Kie Sau berpikir sejenak, dan mengambil keputusan. untuk sementara waktu mengajak sekalian orang menetap dahulu selama beberapa bulan di Hoa San untuk mengatur siasat yang lebih sempurna. Dengan berdiam di Hoa San beberapa bulan, banyak sekali faedahnya, kesatu sekalian anak muda dapat memperdalam ilmunya. Kedua kalau memaksakan untuk bekerja sekarang, tenaga musuh masih terlalu besar dan sukar di hadapinya dengan kekerasan.

Dengan berlalunya waktu tenaga musuh pasti sudah terpencar dan menjadi tipis hingga mudah untuk melawannya.. Ke tiga merencanakan untuk menyelidiki di mana beradanya louw Eng dengan jalan terpencar.

Sedikitnya harus menyelidiki lagi Ban Liu Tjung, mengacau di Thay Quw mendaki Go Bie San. pergi ke Kwan Tong. masuk ke kota raja dan membayangi Ouw Yu Thian. Ong Hie Ong. Lauw Tjiok Sim. Bu Beng Nie,Louw Tiau.. Bok Tiat Djin.

Kim Dju Kie dan lain lain. Hal ini tidak mudah dilaksanakan dengan serampangan, semua harus teratur rapi dan mempunyai banyak persiapan serta bantuan dari orang orang berilmu.

Mengingat hal yang harus dilakukan terlalu banyak dan berat, lebih lebih merasa kekurangan tenaga diri sendiri, sehingga orang orang yang sudah banyak masih terlalu kurang untuk digunakan.
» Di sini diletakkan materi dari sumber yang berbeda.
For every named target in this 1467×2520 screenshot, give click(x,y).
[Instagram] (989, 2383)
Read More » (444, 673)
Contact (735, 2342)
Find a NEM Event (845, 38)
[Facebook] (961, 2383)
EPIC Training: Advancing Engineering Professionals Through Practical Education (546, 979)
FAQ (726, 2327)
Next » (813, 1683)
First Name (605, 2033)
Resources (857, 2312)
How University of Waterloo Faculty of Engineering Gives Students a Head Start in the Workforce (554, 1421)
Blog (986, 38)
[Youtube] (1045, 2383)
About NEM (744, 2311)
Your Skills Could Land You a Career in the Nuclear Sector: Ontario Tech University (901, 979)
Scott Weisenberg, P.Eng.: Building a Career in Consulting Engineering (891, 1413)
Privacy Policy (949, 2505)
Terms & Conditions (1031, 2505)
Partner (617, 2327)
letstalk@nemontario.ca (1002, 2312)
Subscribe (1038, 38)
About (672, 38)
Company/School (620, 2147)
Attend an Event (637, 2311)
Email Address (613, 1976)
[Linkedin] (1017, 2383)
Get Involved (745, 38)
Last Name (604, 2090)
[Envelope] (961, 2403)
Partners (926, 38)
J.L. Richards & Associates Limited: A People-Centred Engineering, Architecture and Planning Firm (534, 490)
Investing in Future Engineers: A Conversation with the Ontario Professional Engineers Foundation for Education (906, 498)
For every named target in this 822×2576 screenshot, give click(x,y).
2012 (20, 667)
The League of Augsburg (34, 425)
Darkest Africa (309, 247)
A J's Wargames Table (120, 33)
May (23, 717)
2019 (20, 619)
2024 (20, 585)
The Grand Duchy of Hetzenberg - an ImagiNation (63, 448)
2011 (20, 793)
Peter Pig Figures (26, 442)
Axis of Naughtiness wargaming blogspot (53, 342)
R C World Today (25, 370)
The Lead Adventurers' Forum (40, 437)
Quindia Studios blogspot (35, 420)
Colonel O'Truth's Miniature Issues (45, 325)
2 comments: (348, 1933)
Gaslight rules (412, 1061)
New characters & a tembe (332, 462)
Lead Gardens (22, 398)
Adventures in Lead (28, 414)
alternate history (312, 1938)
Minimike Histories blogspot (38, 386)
Kie Sau sudah berpikir tetap dan segera akan mengemukakan pendapatnya. Tiba tiba dilihatnya Louw Tjen yang masih muda dibawa bawa, ia bingung untuk menempatkan gadis itu. Dipanggilnya Tjen Tjen.

"Hay Djie. kau masih muda dan tidak mengetahui hal di dunia yang rumit ini. kini ku tetaskan engkau secara hati terbuka!"

Tjen Tjen masih tetap tidak bergerak dari tempat duduknya.

"Kau sudah merdeka, lekaslah kau cari ayahmu itu!" kata Kie Sau.

"Aku tidak mempunyai ayah!" kata Tjen Tjen dengan murang maring Sedang air matanya mengalir ke luar dengan sedihnya. Sedangkan hatinya tengah curiga dan geram, hal yang mencuriga ialah ia tidak mengetahui bahwa ayahnya yang sejati itu Louw Eng atau Louw Tiauw, kalau Louw Tiau sebagai ayahnya ia benci dengan kelakuan jahatnya dan tidak mempunyai perasaan sayang atas dirinya.

"Hay djie." kata ibu Tjiau Piau maju mendekatinya, "kau tidak ingin turut pada ayahmu, tetapkanlah

pikiranmu untuk turut dengan kami, kau pikir bagaimana?"

"Aku tidak mau turut dengan kamu!" jawab Tjen Tjen sambil melotot dan mengangkat dada. Anak gadis yang kecil ini berpikir, bahwa mereka adalah musuh, bahkan baru bertanding dengannya belum lama berselang kini dirinya disuruh mengikut, bukankah berarti harus tunduk dan menyerah? Hal ini biar bagaimanapun tidak boleh terjadi! Ia berpikir. "Aku tidak mau turut dengan siapapun dan tidak mau mencari siapa juga. aku akan menjelajah dunia Kang ouw seorang diri. ke mana ku suka ke mana kupergi!-" berpikir sampai di sini tiba-tiba, hatinya merasa bahwa dirinya sangat sepi dan sebatang kara, betapa ia merindukan ibunya, tapi sang ibu sudah lama meninggalkannya kealam baQa. Pikirnya ibupun pasti sangat kesepian berada di tempat jauh! Mengingat ini. tak kuasa pula ia menggoak nangis secara memilukan sekali.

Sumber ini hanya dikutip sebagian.